Calhoun’s third signal caller got his shot Saturday and passed the test with flying colors. Say hello to 6-foot-2 sophomore D.J. Hammond III.
Making his first-career start on Saturday while seeing his first collegiate action just a weekend before, Hammond was a dominant and steady hand directing Air Force’s spread option offense in the Falcons’ 35-7 rout over service academy rival Navy.
Hammond accounted for four of Air Force’s five touchdowns in the game, carrying the football 19 times for 60 yards and three touchdowns. The Hammond, Ga. native also completed six of 10 passes, including a a 61-yard TD pass to Ronald Cleveland in the second quarter. However, the biggest and most important “statistic” as far as Calhoun is concerned was that Hammond made smart decisions and took care of the football without committing a turnover.
“Especially early with the field position, two of the first-three drives we were (starting) inside the 10-yard line,” Calhoun said. “So he did do a heck of a job taking care of the football which will be a necessity as we move forward, too.”
After meeting with the media following the win, Hammond then ran back onto the Falcon Stadium turf to celebrate with family and friends.
“Our goal was to embarrass Navy today,” Hammond said. “That was our goal coming in. They embarrassed us last year because we lost. That was embarrassing. When we lose to them that’s embarrassing.”
Mission accomplished for Hammond and the Falcons, who now preparing for a weekend road trip to face Mountain West juggernaut San Diego State.

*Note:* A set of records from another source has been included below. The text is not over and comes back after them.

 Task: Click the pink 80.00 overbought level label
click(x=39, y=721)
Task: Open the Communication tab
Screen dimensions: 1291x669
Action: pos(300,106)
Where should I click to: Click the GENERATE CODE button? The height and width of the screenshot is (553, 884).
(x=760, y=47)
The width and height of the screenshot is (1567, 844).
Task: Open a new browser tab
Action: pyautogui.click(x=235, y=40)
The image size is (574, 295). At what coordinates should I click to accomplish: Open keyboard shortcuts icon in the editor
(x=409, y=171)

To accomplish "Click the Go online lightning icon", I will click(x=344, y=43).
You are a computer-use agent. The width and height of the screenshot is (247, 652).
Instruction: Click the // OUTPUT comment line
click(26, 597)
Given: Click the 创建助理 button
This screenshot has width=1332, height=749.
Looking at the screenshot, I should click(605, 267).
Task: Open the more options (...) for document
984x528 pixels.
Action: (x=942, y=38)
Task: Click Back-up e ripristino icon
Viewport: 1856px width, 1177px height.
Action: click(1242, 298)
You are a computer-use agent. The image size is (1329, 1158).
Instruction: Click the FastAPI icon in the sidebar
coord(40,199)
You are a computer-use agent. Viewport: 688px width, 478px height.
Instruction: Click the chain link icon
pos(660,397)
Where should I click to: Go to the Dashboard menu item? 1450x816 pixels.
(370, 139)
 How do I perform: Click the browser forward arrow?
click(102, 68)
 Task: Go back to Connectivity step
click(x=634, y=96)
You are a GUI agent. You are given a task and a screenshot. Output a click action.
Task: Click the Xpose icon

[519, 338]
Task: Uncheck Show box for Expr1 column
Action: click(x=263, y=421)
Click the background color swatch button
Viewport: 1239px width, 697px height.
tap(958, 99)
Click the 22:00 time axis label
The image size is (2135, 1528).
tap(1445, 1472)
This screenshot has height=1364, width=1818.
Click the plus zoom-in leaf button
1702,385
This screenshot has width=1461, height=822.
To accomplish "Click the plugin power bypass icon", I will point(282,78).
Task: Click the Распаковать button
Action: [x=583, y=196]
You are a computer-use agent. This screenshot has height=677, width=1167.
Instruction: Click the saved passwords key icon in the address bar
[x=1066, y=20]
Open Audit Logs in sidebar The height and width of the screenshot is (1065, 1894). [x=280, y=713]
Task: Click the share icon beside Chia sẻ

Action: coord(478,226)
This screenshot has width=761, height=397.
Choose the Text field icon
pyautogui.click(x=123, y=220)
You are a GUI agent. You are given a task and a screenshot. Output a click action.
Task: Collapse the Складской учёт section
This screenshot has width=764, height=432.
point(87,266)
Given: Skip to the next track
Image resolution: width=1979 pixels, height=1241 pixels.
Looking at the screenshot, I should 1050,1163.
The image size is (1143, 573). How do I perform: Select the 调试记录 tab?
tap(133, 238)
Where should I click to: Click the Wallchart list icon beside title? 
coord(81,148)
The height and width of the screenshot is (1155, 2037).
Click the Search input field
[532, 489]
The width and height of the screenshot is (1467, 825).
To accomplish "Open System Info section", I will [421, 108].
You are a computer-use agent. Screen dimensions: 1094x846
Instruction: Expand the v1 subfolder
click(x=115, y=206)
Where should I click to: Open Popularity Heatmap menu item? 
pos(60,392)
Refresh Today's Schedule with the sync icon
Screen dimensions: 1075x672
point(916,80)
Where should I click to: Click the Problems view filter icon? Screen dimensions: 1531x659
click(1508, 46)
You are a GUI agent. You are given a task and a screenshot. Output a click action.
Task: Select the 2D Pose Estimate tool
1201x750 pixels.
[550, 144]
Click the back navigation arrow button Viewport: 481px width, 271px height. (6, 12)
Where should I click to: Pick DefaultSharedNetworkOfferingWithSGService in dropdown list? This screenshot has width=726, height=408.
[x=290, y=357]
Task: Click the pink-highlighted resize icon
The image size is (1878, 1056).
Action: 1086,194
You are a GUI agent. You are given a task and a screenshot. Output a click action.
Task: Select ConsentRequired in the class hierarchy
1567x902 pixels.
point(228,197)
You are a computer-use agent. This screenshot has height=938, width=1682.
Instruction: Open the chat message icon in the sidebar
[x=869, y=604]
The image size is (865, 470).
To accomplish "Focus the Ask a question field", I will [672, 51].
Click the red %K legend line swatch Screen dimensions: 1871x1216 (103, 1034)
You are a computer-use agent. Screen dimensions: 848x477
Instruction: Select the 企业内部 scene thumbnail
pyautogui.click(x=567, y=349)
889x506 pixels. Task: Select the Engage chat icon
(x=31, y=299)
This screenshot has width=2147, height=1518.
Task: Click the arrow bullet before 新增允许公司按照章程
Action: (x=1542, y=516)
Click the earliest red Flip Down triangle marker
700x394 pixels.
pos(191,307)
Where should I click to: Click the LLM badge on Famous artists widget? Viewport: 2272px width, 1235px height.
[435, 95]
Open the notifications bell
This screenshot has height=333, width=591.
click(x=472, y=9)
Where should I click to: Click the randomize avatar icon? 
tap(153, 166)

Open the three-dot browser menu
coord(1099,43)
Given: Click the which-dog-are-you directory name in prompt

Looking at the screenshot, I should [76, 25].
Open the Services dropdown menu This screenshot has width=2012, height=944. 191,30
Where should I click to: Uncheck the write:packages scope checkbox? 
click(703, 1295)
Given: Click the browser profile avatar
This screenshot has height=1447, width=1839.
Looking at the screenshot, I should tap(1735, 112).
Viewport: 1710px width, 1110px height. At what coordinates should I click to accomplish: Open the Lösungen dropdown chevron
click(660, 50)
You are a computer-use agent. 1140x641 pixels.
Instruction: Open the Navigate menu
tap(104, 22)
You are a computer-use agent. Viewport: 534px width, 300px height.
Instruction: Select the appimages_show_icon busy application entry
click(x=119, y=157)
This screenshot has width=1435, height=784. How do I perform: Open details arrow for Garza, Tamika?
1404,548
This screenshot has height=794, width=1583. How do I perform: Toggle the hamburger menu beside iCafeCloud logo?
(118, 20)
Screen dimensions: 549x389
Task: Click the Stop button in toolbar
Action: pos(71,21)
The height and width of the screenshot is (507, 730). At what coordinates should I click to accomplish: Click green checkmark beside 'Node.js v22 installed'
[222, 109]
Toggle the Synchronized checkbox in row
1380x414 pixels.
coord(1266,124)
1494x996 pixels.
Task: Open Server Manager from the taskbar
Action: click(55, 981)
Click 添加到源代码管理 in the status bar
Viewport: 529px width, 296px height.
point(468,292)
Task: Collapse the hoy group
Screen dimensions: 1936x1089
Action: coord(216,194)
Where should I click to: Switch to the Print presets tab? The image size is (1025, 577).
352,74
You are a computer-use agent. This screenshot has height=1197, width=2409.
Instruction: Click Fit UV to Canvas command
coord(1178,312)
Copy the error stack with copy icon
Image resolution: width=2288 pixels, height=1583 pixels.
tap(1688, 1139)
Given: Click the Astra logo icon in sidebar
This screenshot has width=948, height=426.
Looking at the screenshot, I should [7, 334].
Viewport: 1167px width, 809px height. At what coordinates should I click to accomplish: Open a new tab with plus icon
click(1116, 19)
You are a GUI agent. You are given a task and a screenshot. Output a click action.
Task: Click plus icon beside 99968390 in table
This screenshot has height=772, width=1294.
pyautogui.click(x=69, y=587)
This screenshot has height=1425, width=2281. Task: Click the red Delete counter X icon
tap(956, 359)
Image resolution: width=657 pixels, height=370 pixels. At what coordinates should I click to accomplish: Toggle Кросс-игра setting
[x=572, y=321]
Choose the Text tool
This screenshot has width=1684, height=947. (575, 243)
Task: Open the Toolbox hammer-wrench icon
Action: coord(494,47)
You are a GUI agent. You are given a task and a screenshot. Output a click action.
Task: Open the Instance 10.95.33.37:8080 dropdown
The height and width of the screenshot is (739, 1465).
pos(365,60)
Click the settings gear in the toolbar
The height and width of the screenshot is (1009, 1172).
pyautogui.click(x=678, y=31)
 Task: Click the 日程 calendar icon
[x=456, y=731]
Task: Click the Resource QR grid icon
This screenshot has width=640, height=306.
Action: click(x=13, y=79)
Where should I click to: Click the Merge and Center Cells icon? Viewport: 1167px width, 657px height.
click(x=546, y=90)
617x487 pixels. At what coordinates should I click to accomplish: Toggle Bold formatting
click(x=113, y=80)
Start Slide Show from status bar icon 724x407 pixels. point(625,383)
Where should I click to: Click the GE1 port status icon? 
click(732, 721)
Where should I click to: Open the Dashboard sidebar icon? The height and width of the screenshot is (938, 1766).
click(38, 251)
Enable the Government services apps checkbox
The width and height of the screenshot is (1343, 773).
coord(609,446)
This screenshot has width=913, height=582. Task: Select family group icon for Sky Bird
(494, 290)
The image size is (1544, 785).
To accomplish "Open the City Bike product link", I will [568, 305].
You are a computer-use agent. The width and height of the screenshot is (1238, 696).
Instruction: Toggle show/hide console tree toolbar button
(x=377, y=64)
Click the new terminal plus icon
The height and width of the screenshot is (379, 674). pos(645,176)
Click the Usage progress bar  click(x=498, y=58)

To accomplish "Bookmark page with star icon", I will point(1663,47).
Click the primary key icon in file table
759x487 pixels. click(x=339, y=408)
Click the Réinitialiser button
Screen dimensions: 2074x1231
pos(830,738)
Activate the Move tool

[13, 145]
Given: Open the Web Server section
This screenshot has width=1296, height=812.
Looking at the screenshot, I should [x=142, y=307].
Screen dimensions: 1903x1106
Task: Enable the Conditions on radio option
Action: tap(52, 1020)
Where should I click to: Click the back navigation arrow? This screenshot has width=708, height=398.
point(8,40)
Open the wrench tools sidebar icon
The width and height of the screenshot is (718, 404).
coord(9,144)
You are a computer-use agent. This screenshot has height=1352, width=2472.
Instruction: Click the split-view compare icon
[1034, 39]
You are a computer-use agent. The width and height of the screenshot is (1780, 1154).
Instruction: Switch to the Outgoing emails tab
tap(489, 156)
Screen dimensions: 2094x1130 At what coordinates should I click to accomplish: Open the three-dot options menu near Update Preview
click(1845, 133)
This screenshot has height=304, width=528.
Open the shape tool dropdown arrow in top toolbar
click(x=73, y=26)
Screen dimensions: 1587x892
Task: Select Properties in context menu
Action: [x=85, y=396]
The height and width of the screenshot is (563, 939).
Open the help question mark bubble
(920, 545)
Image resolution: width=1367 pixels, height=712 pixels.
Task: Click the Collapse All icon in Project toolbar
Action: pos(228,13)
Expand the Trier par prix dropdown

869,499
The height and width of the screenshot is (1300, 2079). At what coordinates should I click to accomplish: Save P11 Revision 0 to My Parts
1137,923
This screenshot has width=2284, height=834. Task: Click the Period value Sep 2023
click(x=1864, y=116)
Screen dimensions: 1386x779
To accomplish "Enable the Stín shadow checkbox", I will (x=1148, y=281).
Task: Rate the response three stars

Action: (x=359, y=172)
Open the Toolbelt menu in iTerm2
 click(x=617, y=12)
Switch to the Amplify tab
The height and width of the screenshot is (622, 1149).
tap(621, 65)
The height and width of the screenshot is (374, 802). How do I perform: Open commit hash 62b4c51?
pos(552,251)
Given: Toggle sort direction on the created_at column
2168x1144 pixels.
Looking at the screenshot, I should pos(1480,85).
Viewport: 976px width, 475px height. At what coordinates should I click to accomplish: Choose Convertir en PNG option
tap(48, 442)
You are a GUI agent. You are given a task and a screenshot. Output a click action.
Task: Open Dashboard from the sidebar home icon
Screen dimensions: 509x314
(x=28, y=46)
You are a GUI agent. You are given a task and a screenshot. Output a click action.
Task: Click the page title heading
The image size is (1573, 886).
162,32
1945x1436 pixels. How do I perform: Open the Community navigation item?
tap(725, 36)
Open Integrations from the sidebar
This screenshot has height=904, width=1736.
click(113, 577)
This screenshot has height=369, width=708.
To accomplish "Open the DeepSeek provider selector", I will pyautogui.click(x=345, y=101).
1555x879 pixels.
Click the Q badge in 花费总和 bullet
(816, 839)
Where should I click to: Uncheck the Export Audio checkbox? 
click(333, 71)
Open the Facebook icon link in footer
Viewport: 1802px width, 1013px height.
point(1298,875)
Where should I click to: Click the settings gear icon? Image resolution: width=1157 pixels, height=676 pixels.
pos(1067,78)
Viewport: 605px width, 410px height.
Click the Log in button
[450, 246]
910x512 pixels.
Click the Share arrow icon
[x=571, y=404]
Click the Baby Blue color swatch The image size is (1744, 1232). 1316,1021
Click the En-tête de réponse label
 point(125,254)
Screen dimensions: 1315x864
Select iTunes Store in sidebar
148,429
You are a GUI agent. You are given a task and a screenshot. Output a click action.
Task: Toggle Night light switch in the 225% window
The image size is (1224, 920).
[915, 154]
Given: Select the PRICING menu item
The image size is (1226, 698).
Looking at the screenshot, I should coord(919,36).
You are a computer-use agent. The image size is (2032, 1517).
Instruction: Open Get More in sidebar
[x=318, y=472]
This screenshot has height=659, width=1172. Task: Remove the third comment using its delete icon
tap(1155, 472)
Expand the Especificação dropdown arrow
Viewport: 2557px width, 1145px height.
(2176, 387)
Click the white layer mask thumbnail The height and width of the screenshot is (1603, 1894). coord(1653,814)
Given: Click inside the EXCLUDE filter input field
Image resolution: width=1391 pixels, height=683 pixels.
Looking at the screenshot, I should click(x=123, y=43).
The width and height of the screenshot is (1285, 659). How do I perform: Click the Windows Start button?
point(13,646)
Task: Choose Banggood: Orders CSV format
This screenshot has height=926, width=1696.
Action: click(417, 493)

On the flip side, Navy head coach Ken Niumatalolo’s team turned in a lifeless performance in the loss to Air Force (2-3). Having a bye week and two weeks to prepare made Saturday even tougher to stomach for the Mids.
“I’m very concerned. We’re not playing very well right now,” Niumatalolo said. “We have a lot to improve on as a team. We have to go back to work and get better. I have to coach better and we have to get better as a team.”
At the root of Niumatalolo’s concern is an offensive unit that’s abandoned the triple option for whatever unknown reason and traded it in for the most predictable, vanilla offense in college football.
Navy (2-3) opted to keep converted slotback Malcolm Perry at quarterback again this season after head-turning performances under center late last year. However, the Mids’ offense is sputtering and on Saturday it was once again reduced to nothing more than Perry running it off tackle or up the middle looking for holes, little of which existed.
The junior averaged 2.8 yards per carry and toted the rock 19 times compared to just 22 carries for eight other players. As a team, Navy rushed for a total of 129 yards, one of the lowest outputs during Niumatalolo’s 11-year run as the head coach in Annapolis.
“(Air Force) lined up like Army did but they were ready to play,” Niumatalolo said. “We just didn’t do a very good job executing.”
The Mids’ offensive woes are more than simple execution problems.
Navy offensive coordinator Ivin Jasper shouldered the blame Saturday telling the Annapolis Capital Gazette newspaper, “This was entirely on me. We spent two weeks working on one defense and (Air Force) came out in something totally different.”
Whether it’s game planning or identity problems, Niumatalolo and company have little time to figure it out with a season now teetering on the brink with road games remaining against No. 5 Notre Dame, No. 25 Cincinnati and No. 10 Central Florida plus the regular-season finale against rival Army.